Ian Wishart has proven himself to be a great political analyst over the years, bragging such titles as The Great Divide: The story of New Zealand and its treaty, Lawyers Guns and Money, and Absolute Power, a biography of the Helen Clark years. Ian Wishart is a socially conservative Christian man, and once again his views on society sneak through with a brief spat at New Zealand’s abortion rate. However, he has also proven his political worth in his 2012 edition Daylight Robbery, the story of the first four years of John Key’s National-led government.
His latest title, WINSTON, is at times a real page-turner. Detailing his years as a youth, patrolling the Northland countryside alongside his Maori father and Scottish mother, and many siblings. What many people might not have known is Peters’ past as a school teacher in Te Atatu, west Auckland, where allegedly the tough-talking fearless politicians was once reduced to tears in front of a classroom of rowdy tweens.

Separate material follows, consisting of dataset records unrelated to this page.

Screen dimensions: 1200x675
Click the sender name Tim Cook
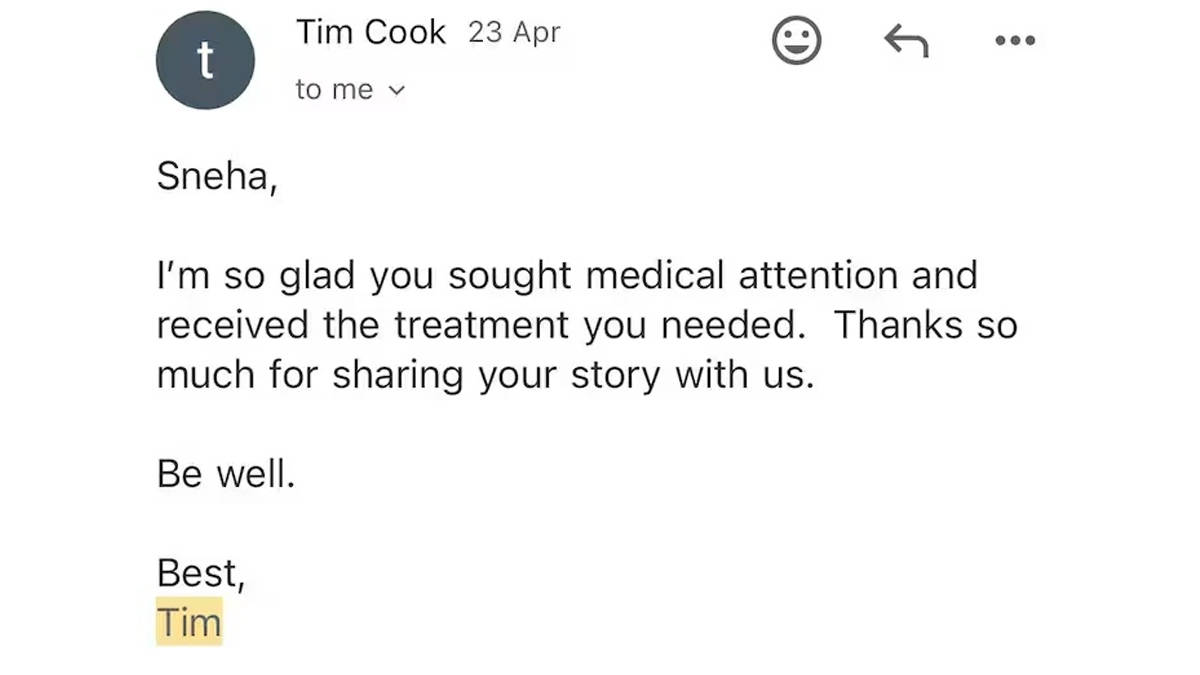tap(370, 32)
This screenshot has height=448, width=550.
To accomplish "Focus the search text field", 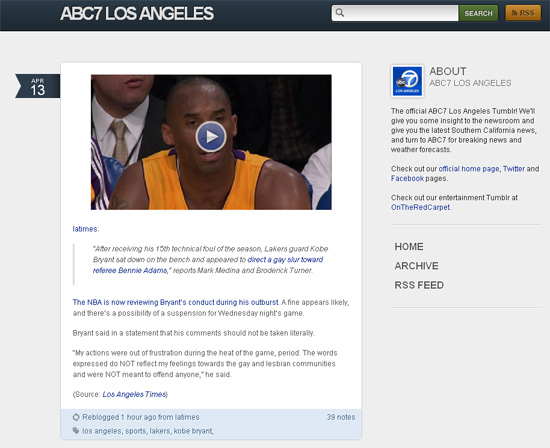I will 395,13.
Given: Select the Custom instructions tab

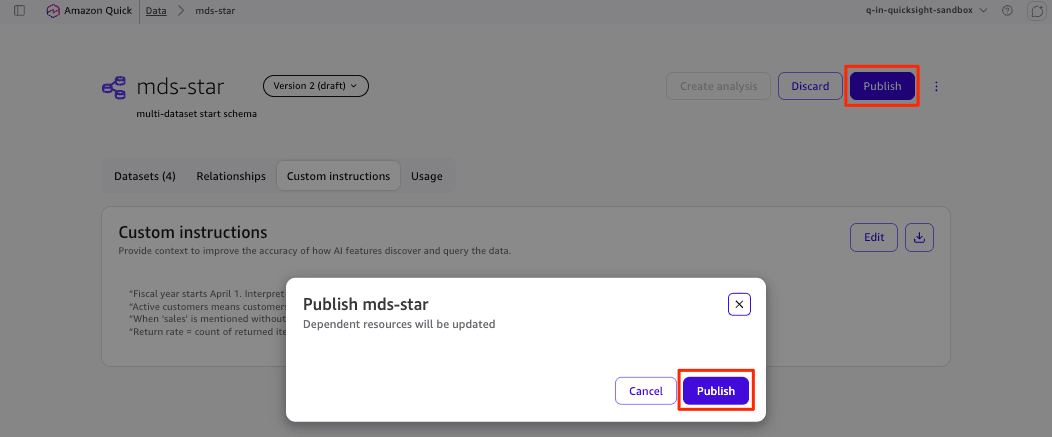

50 years on, and you must ask yourself what has changed. Winston Peters stands front-facing a classroom of screeching imbecilic spoiled brats, known by some as the hounrable representatives of the National Party government. But after nearly spending four straight decades in parliament, Winston has built a new identity and become somewhat of a new man. Winston, perhaps having a flashback, labels his opponents ‘schoolboy’ and ‘sunshine’ as if he were back in that West Auckland classroom.
After reading this biography I have built a new found appreciation for this iconic New Zealander. A warrior in his own right, a stubborn nationalist and a portrait of the classic pre-neoliberalism politician.
Well worth a read for those interested in our political past, which Winston has certainly lived and breathed.